In the 1930's and 40's, the first specimens of robust autralopithicines were discovered in east and southern Africa. These discoveries and the ones that have followed have considerably complicated our view of the hominid family tree. These creatures, which are now classified into several distinct species, represent a line--or several lines--of hominids which evolved along side early human species and undoubtedly interacted with them.

These australopithicines (ape species) are small brained (about 400 cc) compared to human species contemporaneous with them, and they are not regarded as ancestral to human beings,. Their huge teeth and skulls, often with prominent dorsal crests to which large jaw muscles attached, show that they specialized in eating tough plant material. They were apparently vegetarians, while our ancestors evolved as omnivores with a taste for meat.

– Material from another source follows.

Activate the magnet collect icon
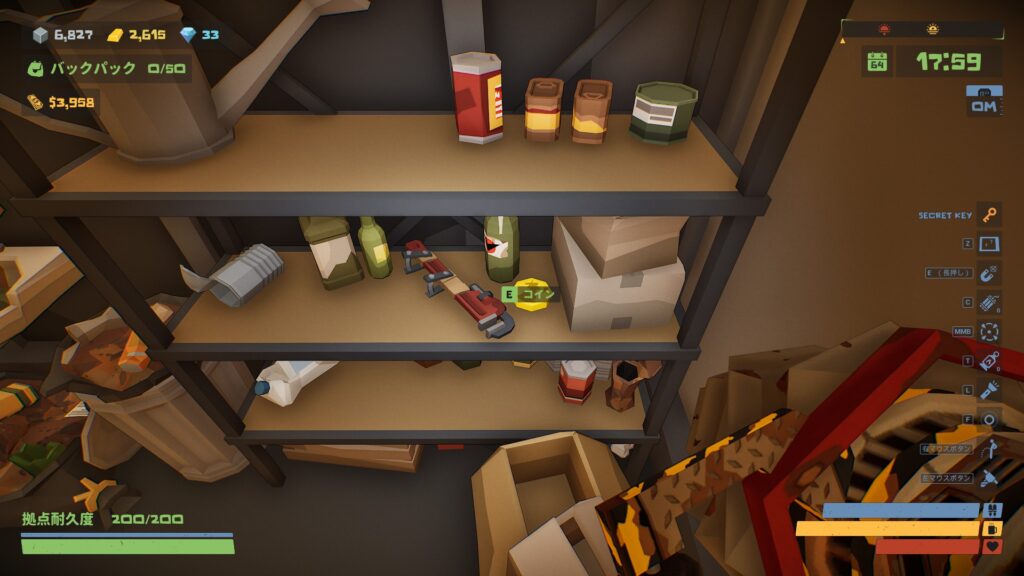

The total number of these later australopithicine species is disputed. In 1959, an additional species or subspecies called A. boisei was discovered in the famous Olduvai Gorge of Tanzania, perhaps the best-known Hominid fossil site. In 1985, a remarkable skull [KNM WT 17000] was discovered near Lake Turkana in sediments 2.6 million years old. Its classification remains uncertain. In 1995, yet another species of australophithicine was discovered in the same region by the Leakey family. Skeletal remains of this species preserve direct evidence of bi-pedalism earlier than 4 million years ago.